=== PROVIDED RECORDS ===

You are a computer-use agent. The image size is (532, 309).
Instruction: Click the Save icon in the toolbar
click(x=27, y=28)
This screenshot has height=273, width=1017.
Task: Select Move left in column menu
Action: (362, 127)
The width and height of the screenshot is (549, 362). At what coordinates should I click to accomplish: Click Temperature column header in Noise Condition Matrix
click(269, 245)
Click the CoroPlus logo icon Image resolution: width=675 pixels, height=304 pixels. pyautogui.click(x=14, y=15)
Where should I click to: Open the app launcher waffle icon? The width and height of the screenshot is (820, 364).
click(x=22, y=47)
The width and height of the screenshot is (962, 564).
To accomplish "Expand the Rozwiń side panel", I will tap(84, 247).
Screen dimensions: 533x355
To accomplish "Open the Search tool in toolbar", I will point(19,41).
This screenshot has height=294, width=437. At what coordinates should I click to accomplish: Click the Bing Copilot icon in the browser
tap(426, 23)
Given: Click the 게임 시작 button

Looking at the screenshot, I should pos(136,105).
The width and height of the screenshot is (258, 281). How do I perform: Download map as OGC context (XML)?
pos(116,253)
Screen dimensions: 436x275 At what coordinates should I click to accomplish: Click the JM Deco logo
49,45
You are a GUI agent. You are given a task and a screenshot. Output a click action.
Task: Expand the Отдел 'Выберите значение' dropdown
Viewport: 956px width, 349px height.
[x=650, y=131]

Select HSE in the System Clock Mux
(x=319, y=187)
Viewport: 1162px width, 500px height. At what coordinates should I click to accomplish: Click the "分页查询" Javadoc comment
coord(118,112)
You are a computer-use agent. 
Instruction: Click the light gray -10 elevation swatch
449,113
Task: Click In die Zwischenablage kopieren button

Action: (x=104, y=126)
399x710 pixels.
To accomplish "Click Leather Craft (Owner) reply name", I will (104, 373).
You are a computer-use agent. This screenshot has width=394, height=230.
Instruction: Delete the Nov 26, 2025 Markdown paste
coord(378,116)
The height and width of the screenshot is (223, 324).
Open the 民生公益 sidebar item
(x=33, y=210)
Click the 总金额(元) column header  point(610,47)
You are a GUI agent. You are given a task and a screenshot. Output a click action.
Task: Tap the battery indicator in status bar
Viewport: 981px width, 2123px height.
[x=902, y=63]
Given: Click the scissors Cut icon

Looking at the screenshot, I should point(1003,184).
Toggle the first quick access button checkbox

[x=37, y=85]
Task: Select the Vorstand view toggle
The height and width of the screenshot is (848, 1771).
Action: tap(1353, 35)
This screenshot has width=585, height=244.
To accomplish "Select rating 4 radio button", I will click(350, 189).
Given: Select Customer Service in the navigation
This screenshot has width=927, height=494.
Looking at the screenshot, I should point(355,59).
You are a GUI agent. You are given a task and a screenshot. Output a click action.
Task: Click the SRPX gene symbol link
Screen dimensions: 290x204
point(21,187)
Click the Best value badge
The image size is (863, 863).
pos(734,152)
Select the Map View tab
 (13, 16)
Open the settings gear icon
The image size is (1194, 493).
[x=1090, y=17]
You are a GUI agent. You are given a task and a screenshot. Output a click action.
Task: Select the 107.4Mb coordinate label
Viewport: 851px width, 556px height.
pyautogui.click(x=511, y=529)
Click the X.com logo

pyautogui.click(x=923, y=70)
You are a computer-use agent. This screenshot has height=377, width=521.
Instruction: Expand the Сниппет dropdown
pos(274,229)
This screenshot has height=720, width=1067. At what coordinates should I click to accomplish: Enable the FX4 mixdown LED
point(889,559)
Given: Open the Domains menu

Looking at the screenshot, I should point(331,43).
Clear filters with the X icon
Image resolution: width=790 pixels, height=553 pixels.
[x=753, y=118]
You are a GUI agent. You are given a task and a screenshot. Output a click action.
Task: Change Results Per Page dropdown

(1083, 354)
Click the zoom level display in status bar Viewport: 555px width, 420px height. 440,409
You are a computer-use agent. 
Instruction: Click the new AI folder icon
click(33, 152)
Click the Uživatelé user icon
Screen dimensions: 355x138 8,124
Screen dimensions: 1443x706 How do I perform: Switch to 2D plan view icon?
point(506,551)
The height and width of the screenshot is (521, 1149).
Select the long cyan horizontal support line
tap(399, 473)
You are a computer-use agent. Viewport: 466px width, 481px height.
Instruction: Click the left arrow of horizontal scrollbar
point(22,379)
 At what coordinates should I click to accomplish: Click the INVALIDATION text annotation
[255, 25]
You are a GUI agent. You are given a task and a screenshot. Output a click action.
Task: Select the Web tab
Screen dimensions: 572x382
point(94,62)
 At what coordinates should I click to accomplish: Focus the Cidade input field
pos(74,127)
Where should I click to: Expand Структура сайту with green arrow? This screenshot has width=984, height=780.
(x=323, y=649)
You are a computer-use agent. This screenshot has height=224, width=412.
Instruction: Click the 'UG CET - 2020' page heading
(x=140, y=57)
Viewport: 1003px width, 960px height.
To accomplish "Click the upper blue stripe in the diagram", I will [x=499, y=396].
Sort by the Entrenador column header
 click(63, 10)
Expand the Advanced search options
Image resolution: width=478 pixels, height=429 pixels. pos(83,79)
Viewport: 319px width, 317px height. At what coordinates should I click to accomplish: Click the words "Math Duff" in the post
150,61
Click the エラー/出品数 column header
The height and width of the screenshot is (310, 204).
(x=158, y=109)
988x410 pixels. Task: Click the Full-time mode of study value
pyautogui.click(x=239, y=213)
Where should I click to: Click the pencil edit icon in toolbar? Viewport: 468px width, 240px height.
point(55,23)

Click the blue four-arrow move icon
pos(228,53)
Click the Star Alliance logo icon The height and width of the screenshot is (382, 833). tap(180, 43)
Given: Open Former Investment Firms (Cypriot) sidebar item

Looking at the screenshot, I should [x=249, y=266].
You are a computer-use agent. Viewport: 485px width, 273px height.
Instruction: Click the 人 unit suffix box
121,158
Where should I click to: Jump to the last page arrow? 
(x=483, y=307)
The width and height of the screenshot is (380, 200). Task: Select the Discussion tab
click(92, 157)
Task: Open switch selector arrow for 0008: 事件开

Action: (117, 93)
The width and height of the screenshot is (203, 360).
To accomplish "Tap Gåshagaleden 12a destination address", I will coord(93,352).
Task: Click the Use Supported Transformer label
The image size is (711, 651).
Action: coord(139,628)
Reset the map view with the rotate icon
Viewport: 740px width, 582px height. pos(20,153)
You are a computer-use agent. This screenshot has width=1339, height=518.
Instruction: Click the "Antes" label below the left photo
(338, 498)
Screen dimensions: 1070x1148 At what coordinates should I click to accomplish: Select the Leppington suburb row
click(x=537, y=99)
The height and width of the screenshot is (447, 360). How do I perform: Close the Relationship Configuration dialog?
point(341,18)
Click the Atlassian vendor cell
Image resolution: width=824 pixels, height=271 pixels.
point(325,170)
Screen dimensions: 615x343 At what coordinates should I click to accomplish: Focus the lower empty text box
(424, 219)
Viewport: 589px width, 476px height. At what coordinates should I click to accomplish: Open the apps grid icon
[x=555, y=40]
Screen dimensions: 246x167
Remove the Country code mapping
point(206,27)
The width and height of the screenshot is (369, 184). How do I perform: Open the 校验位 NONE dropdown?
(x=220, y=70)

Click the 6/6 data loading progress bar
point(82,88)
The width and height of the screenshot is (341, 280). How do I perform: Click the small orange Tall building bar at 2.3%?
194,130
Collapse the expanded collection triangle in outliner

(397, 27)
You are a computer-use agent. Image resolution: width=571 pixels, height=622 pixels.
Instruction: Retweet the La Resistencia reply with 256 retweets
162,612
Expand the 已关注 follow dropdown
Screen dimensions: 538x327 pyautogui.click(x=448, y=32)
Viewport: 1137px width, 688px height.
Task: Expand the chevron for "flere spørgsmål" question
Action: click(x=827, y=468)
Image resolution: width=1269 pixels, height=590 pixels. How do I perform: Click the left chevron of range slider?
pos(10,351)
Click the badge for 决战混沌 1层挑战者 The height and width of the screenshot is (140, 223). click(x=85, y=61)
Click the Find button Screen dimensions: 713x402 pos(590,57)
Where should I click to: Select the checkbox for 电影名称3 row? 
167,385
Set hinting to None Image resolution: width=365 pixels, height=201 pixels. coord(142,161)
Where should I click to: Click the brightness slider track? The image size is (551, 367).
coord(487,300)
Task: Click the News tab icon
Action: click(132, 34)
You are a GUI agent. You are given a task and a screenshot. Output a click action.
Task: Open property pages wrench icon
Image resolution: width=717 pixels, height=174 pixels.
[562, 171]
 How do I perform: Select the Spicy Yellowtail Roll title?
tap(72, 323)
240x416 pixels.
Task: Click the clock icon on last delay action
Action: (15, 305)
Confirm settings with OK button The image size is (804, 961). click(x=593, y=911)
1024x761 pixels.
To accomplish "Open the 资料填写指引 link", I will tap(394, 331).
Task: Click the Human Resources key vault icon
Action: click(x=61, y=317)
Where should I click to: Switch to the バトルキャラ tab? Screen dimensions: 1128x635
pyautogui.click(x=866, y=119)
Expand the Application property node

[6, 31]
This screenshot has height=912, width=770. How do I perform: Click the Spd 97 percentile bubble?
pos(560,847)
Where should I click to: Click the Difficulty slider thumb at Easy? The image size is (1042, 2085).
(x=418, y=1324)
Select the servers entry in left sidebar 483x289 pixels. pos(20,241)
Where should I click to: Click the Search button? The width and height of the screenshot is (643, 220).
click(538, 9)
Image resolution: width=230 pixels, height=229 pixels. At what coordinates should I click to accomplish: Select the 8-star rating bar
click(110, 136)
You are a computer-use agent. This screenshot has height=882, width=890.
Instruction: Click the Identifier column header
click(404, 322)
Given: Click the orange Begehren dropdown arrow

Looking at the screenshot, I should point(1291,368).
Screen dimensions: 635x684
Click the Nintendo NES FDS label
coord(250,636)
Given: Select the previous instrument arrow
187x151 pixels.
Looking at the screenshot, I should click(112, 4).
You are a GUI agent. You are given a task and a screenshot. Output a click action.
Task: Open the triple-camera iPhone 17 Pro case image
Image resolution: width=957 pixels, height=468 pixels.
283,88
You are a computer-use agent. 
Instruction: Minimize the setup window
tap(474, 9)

===

### THE TASK
The number alone is wanted: how many lines of the records above include the string "status".

### OUTPUT FOR THIS TASK
2